Tracing services were quickly set up by the Red Cross, national
governments and UNRRA. The Central Tracing Bureau employed interviewers and researchers in twenty countries, while the US Central Location Index eventually contained more than one million entries. For years afterwards, national radio and press services carried long lists of missing persons. But the number of individuals reunited with relatives was always outweighed by the number of those still untraced. UNRRA, for example, in its first year was able to solve only about one sixth of its cases. As late as July 1948, over 4,000 children being cared for by the UN as displaced persons were still unidentified.
21

Studies of war orphans revealed a range of traumas which many had suffered as a result of their experiences.

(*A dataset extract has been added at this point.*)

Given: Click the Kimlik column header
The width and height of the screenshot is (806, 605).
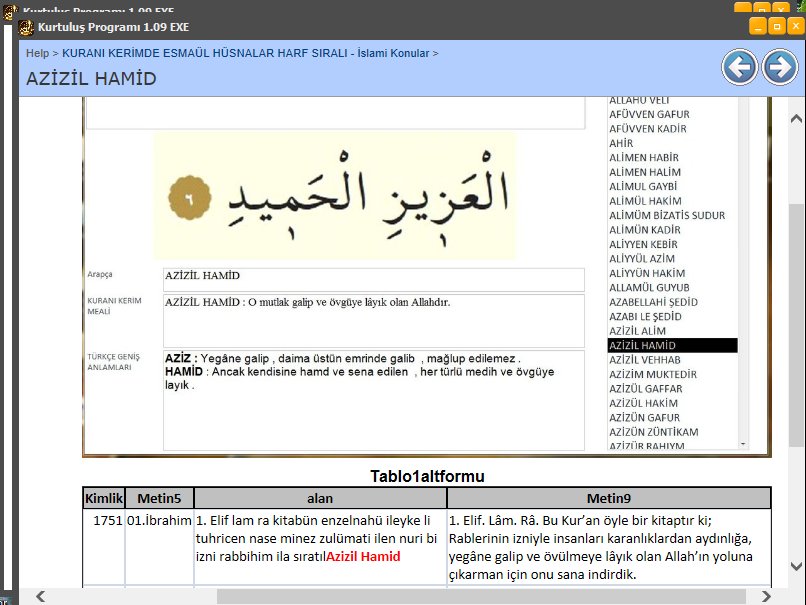Looking at the screenshot, I should point(103,498).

The children were depressed, unduly serious for their age and highly nervous. They seemed cynical, despondent and distrustful of authority. To many it seemed that the war had produced a generation of anti-idealists. “We have to realize,” one young Czech woman told an English friend, “that the occupation produced cowards as well as heroes. During the years when young people were growing up, morals were inverted; evil was often shown to be more profitable than good and lies more profitable than truth. Those who grew used to whispering cannot speak out naturally now; they either shout or whisper … It is not easy to expel fear from the hearts of the people of the Continent.”
22

Orphaned children were suspicious of signs of affection and prone to violence, often dangerous. Their “emancipation from the rule of moral law” might manifest itself in crime, in sudden, uncontrollable rages or in brutality towards younger or weaker children. But their casual attitude towards violence also revealed itself in play. English nurses were astounded at the strange behaviour of a group of Jewish children who had survived the camps. Living in a self-contained world which excluded all outsiders, they appeared to expect no assistance or support from grown-ups. If a child went missing from the group, the others would say, quite matter-of-factly: “Oh, he is dead.”
23

Many such patterns of behaviour were eventually overcome by sustained attention and love. There were relatively few psychoses, as a result of wartime experiences, among either children or adults observed; the majority of problems—such as the sexual difficulties experienced by many former partisans as a result of the enforced
abstinence of the war years—seem to have disappeared with time. In the longer term, it seems that the psychological impact of wartime suffering upon survivors and their children depended heavily upon the interpretation that could be placed upon that suffering—Holocaust survivors (who found it hard to heroize their experiences) and former political prisoners (for whom this was easier) thus found themselves in different situations. In the short term, such differences were less apparent and one can see how the emotional attitudes reported in wartime survivors underlay some broader social and political responses among the population at large.